== Exercise description ==
Reproduce word for word the lines between those holding "Task: Enable Support" and "Click black gelarejabbari profile circle", inclusive, and nothing else from the data below.

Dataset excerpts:
○ ○ ○ ○ ○ ○ ○
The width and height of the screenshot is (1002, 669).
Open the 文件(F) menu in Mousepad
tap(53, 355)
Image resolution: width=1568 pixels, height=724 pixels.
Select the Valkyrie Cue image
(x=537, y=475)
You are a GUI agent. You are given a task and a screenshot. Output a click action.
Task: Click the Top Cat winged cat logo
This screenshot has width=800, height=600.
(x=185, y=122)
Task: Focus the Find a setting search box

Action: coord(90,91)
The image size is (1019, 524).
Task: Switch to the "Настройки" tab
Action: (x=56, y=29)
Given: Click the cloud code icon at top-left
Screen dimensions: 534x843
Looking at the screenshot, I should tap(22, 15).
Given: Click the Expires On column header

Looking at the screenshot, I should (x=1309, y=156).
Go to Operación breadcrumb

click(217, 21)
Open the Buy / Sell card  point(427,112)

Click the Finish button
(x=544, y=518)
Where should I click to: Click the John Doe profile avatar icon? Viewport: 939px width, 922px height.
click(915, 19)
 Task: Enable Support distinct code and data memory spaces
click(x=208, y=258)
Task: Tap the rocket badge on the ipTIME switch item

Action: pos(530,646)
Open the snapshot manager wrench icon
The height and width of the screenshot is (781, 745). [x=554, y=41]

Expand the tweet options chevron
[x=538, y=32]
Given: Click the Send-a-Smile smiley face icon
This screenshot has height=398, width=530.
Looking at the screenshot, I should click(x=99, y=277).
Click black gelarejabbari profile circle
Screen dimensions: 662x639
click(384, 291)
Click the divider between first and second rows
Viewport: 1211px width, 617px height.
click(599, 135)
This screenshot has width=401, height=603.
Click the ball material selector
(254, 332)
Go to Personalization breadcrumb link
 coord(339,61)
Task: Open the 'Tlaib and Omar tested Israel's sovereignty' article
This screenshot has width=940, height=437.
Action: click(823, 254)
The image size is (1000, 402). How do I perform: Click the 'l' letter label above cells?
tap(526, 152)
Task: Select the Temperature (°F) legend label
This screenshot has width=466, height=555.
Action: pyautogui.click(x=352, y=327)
○ ○ ○ ○ ○ ○ ○
== Result of the task ==
 Task: Enable Support distinct code and data memory spaces
click(x=208, y=258)
Task: Tap the rocket badge on the ipTIME switch item

Action: pos(530,646)
Open the snapshot manager wrench icon
The height and width of the screenshot is (781, 745). [x=554, y=41]

Expand the tweet options chevron
[x=538, y=32]
Given: Click the Send-a-Smile smiley face icon
This screenshot has height=398, width=530.
Looking at the screenshot, I should click(x=99, y=277).
Click black gelarejabbari profile circle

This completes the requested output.